Ade Williams, who trialled the scheme at Bedminster Pharmacy, in Bristol, told BBC News: “One of the frustrations you have as a pharmacist is that you have patients coming in and then you want to help them – but then you are then not able to. It’s a really big deal for us.

“You feel a greater sense of satisfaction and it’s lovely when the patient comes back and says, ‘I am better now – that worked’.”

Ali McKerrow, whose young son was supplied with an impetigo cream at the pharmacy, says the scheme will help working parents.

“It can be really challenging getting a GP appointment,” she said.

“I am about to do the school run and just popped in here on the way – that’s infinitely easier than staying on the phone on hold.”

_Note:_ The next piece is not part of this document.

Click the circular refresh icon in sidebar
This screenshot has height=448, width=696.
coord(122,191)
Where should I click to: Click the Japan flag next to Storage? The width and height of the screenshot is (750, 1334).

Nearly half the pharmacies in England have also recently started prescribing the oral contraceptive pill.

They will also increase the number of blood pressure checks.

Graphic illustrating seven common ailments that can now be assessed at chemists

But there are concerns about pharmacy closures. Last year, BBC News analysis showed the number of chemists in England had fallen to its lowest level since 2015.

And the Association of Independent Multiple Pharmacies has warned community pharmacies in England are “severely underfunded”.

Chief executive Dr Leyla Hannbeck welcomed the scheme but said that without greater funding, “more pharmacies will shut their doors for good and more workload will be transferred to remaining pharmacies”.

NHS England said £645m was being invested over two years in expanding services offered by community pharmacies.

Why did Scotland, Wales and Northern Ireland move ahead of England?

The reality is that pharmacists in England have been pushing for a while for a scheme of this nature and the government at Westminster has not moved as quickly as they would have liked.

Scotland’s Pharmacy First Plus scheme was seen as the model for England. Launched in 2020, the service is available at fewer than a third of Scottish pharmacies but the aim is to make it accessible in all communities.

Northern Ireland’s service dates back to before the Scottish launch, though the list of conditions which can be treated is more limited.

Wales has a Common Ailments scheme which does not cover the same range of cases as England and Scotland.